European Commission Chairman Jean Claude Junker speaks at a session of the European Parliament on Brexit held in Brussels, Belgium on January 30, 2019.
Thierry Monas | Getty images
British and EU negotiators are unlikely to reach a trade agreement in the coming months, former European Commission chairman Jean Claude Junker said at an event on Tuesday.
The two negotiating teams started their eighth round of discussions on a new trade agreement on Tuesday. It was a necessary step after the British left the European Union in January and agreed to work on a trade agreement with the Bloc, which will take effect in January 2021.
However, trade negotiations have not made much progress so far There are growing doubts that this will change. In the next few weeks.
Jean-Claude Juncker, who led the EU’s executives between 2014 and 2019, said at an event hosted by a financial services firm Principal, “the situation is not developing in the best possible direction.”
“The deal is the most likely and only likely outcome of the negotiation.” Juncker, who previously played an important role Brexi Said it was a negotiation.
Tensions between the two sides of the English Channel have recently risen with reports that the British government is preparing to redefine some of the withdrawal agreements.
Breaking down parts of that agreement will reduce confidence in trade negotiations. The EU said the implementation of the withdrawal agreement is a prerequisite for all trade deals.
Ursula von der Leyen, president of the European Commission, said, “I believe the UK government will implement the withdrawal agreement, which is an obligation under international law and a prerequisite for future partnerships.”

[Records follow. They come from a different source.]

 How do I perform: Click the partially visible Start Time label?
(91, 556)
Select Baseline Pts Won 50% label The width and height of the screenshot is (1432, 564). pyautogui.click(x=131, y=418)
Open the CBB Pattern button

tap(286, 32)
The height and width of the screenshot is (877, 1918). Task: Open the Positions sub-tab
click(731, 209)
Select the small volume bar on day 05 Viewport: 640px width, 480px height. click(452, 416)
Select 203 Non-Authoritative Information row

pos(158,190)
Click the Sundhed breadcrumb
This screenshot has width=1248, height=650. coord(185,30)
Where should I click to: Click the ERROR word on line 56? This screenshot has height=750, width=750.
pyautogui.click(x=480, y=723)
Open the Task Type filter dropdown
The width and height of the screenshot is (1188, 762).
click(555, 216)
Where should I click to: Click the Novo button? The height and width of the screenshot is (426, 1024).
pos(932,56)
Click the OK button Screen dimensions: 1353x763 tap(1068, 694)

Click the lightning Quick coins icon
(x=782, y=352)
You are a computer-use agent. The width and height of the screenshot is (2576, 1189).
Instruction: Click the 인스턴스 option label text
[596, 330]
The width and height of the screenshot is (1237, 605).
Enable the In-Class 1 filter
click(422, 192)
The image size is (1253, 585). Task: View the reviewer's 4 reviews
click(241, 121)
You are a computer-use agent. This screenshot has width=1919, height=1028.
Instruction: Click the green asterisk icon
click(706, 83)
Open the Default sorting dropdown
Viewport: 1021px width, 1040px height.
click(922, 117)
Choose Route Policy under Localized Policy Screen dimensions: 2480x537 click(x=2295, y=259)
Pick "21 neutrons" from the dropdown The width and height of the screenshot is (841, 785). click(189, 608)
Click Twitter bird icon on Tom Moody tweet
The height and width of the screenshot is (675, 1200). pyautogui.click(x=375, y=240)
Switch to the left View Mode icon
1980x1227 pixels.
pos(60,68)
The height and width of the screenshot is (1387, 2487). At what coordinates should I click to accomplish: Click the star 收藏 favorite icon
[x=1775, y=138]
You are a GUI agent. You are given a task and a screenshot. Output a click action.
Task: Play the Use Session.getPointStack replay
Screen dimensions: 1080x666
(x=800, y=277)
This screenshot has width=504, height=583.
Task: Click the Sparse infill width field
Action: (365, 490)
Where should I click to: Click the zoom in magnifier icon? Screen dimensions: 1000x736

In addition, UK and EU negotiators have not agreed on new rules and state support for fisheries since trade negotiations began earlier this year.
British Prime Minister Addresses Sunday Evening Boris johnson He said it was unlikely that there would be a free trade agreement between us if these differences could not be overcome by October 15th.
This means that as of January 1, EU-UK trade will follow WTO rules. In practical terms, this can increase the cost of both companies.
According to Juncker, the British government “doesn’t understand that there’s no way to be part of an internal market if you don’t agree to common rules.”